3 Signal combining technique

In this section, we combine the received signals in all phases in order to detect S₁ and S₂ by using a maximum ratio combining (MRC) technique and a cooperative maximum ratio combining (C-MRC) technique. We also derive a closed-form expression of the total SNR resulted from such combining techniques. It could be shown that the output of the MRC detector at the destination can be expressed as follows:

γ_{total} = γ_{direct} + γ_{Alamouti}

(8)

where γ_total is the total SNR, γ_direct is the SNR of a symbol in phase 1 or 3, and γ_Alamouti is the SNR of a symbol in phase 2 or 4.

3.1 Maximum ratio combining (MRC) technique

The maximum ratio signal combining for the received signals in (2), (4), (5), and (7) can be expressed as [13]
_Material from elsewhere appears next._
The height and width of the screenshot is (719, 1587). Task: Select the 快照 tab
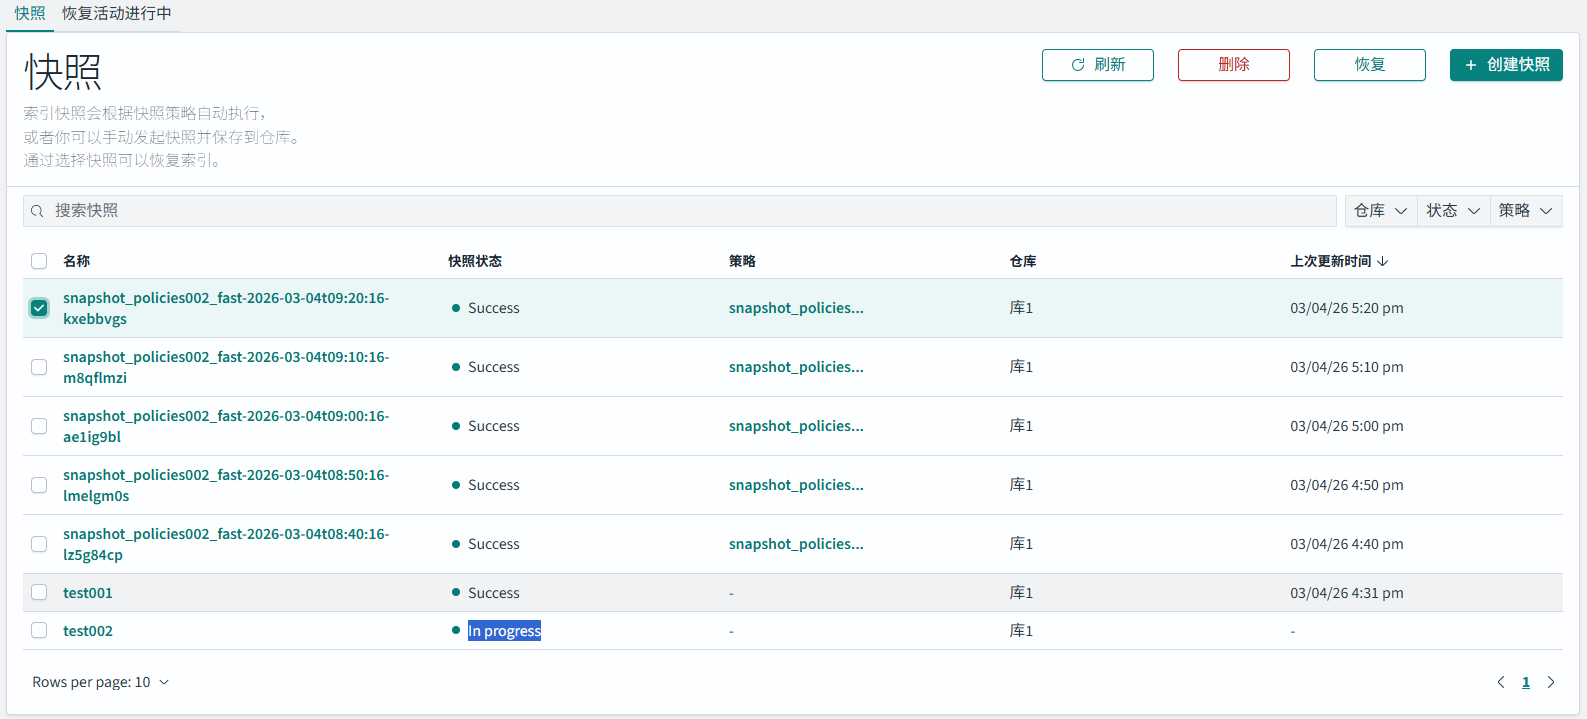point(30,14)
\begin{array}{l} y_{{\tilde{S}}_{2} (MRC)} & = w_{21 (MRC)} (- y_{d 3}^{*}) + w_{22 (MRC)} y_{d 2} \\ + w_{23 (MRC)} (- y_{d 4}^{*}) \end{array}

(9)

y_{{\tilde{S}}_{1} (MRC)} = w_{11 (MRC)} y_{d 1} + w_{12 (MRC)} y_{d 2} + w_{13 (MRC)} y_{d 4}^{*}

(10)

where $y_{{\tilde{S}}_{1} (MRC)}$ and $y_{{\tilde{S}}_{2} (MRC)}$ are the output of the MRC combiner at the destination, and

w_{11 (MRC)} = \sqrt{P_{1}} H_{d 1}^{*} / N_{0}, w_{21 (MRC)} = \sqrt{P_{1}} H_{d 3} / N_{0}

w_{12 (MRC)} = \sqrt{P_{2}} H_{r 2}^{*} / N_{0}, w_{22 (MRC)} = \sqrt{P_{1}} H_{d 2}^{*} / N_{0}

w_{13 (MRC)} = \sqrt{P_{1}} H_{d 4} / N_{0}, w_{23 (MRC)} = \sqrt{P_{2}} H_{r 4} / N_{0}

denote the MRC weight, where N₀ is a variance of AWGN. By substituting (2), (4), (5), and (7) into (9) and (10), we have

\begin{array}{l} y_{{\tilde{S}}_{1} (MRC)} & = \frac{P_{1} {|H_{d 1}|}^{2} S_{1}}{N_{0}} + \frac{P_{1} {|H_{d 4}|}^{2} S_{1}}{N_{0}} + \frac{P_{2} {|H_{r 2}|}^{2} S_{1}}{N_{0}} \\ + N_{S 1 (MRC)} \end{array}

(11)

\begin{array}{l} y_{{\tilde{S}}_{2} (MRC)} & = \frac{P_{1} {|H_{d 3}|}^{2} S_{2}}{N_{0}} + \frac{P_{1} {|H_{d 2}|}^{2} S_{2}}{N_{0}} + \frac{P_{2} {|H_{r 4}|}^{2} S_{2}}{N_{0}} \\ + N_{S 2 (MRC)} \end{array}

(12)

where N_{S 1(MRC)} and N_{S 2(MRC)} are the total noise at the destination node expressed by

N_{S 2 (MRC)} = \frac{\sqrt{P_{1}} H_{d 3} n_{d 3}}{N_{0}} + \frac{\sqrt{P_{1}} H_{d 2}^{*} n_{d 2}}{N_{0}} + \frac{\sqrt{P_{2}} H_{r 4} n_{d 4}}{N_{0}}

(13)

N_{S 2 (MRC)} = \frac{\sqrt{P_{1}} H_{d 3} n_{d 3}}{N_{0}} + \frac{\sqrt{P_{1}} H_{d 2}^{*} n_{d 2}}{N_{0}} + \frac{\sqrt{P_{2}} H_{r 4} n_{d 4}}{N_{0}}

(14)

For the sake of simplicity, we regard that H_{d 1} = H_{d 2} = H_{d 3} = H_{d 4} = H_direct and H_r2 = H_{r 4} = H_relay. The total SNR of the MRC output can be derived as follows:

γ_{S 1} = \frac{2 P_{1} {|H_{direct}|}^{2} + P_{2} {|H_{relay}|}^{2}}{N_{0}}

(15)

γ_{S 2} = \frac{2 P_{1} {|H_{direct}|}^{2} + P_{2} {|H_{relay}|}^{2}}{N_{0}}

(16)

where γ_{S 1} is the total SNR of a symbol S₁ and γ_{s 2} is the total SNR of a symbol S₂.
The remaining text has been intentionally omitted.